Educational Testing Service (ETS) announced last week that it has canceled its plans to revise the Graduate Record Exam (GRE), the standardized test used in admissions decisions by most American graduate schools. The new GRE was scheduled to launch in September 2007 with extensive revisions, including new test content, a new scoring system, an Internet-based test format, and an increase in the test’s length by an hour and a half, according to ETS’s website.
ETS said it made the decision since it could not guarantee every student who needs to take the GRE access to the exam in its proposed new format, according to a press release. David Payne, executive director of the GRE Program at ETS, said the changes would have made the test less convenient and flexible for students, which outweighed the benefits of the new test’s content changes. He added that the current exam is still a valid way of determining a student’s preparedness for graduate school study, and that the graduate community is satisfied with it.
“The decision to cancel the revised GRE General Test best serves the interests of test takers and the graduate institutions that use those scores to make admissions decisions,” Payne said in the press release.
According to Deborah Neibel, the assistant director for Undergraduate Preparation at the U of C Career Advising and Planning Services office, students will still be able to plan and prepare for the GRE exam because the cancellation was made far enough in advance.
Susan Kaplan, director of graduate programs at Kaplan Test Prep and Admissions, said in an e-mail interview that the change in plans will not have much of an impact on the roughly 500,000 students that take the test each year because students have not yet started studying for the revised exam. She advised students who had already begun to prepare for the new GRE to stick with their timelines to take the test.

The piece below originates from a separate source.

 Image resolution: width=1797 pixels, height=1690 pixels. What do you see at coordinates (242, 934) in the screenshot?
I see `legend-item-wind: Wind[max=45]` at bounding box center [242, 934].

“Given the potential impact on test takers, it’s better that ETS recognized the issues and made this decision now instead of after the first tests were administered this September,” Kaplan said.
ETS felt it could not guarantee complete student access to the exam because it was going to limit the number of test administrations from almost every day of the year to only 35 days a year, according to Kaplan. The move to limit test dates was meant to address concerns with students who were memorizing and posting GRE test questions online. Kaplan said she hopes ETS will solve the problem with students’ best interests in mind as it continues to search for a test format that will deter cheating.

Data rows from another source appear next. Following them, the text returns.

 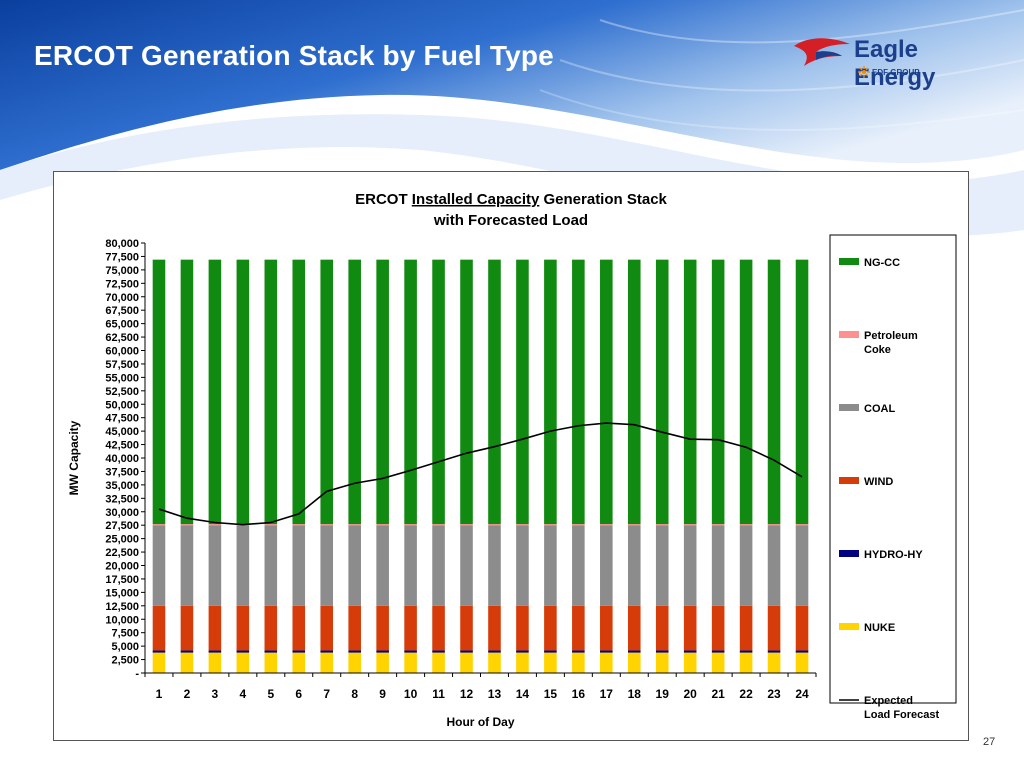 I want to click on x-tick-label: 3, so click(x=216, y=694).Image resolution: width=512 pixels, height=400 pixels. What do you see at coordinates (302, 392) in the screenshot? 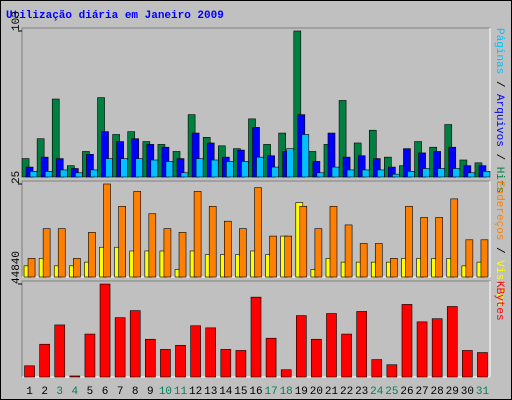
I see `x-tick-label: 19` at bounding box center [302, 392].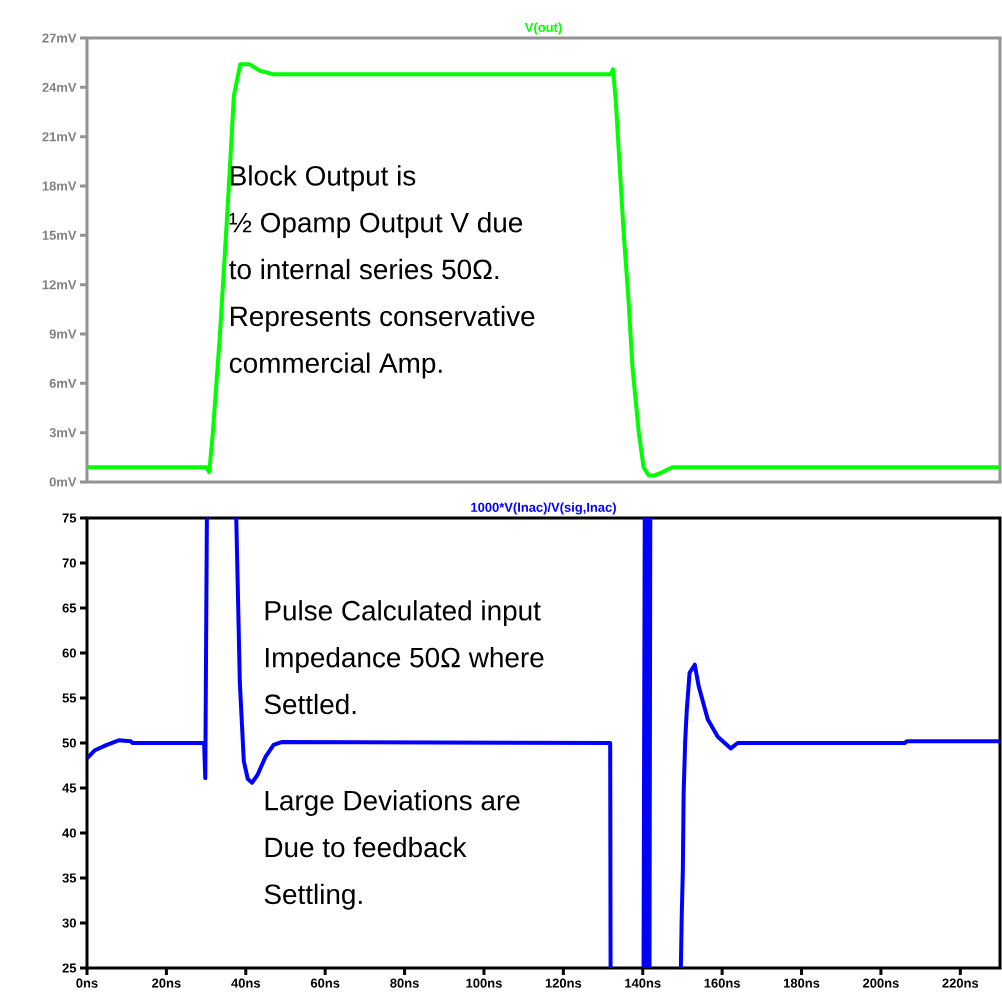 This screenshot has width=1002, height=1008. What do you see at coordinates (60, 87) in the screenshot?
I see `y-tick-label: 24mV` at bounding box center [60, 87].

Two of the largest test preparation companies, Kaplan and the Princeton Review, both reacted positively to the cancellation, saying that it is beneficial to students who plan on applying to graduate school for fall 2008 and beyond. Kaplan said Kaplan Test Prep had been advising prepared students to take the GRE before the changes were implemented. “The cancellation is generally good news for students, as they were facing a longer, likely more expensive, and more challenging test, with harder question types and fewer scheduling options for taking the test,” Kaplan said.
John Katzman, CEO and chairman of the Princeton Review, was more vocal about the cancellation. “Finally, a test so bad that even ETS pulled the plug,” he said in a press release. Katzman told The Chronicle of Higher Education that the test change “would have been a debacle.” He added, “The new test would have failed on several levels: first on security, and second on complexity.”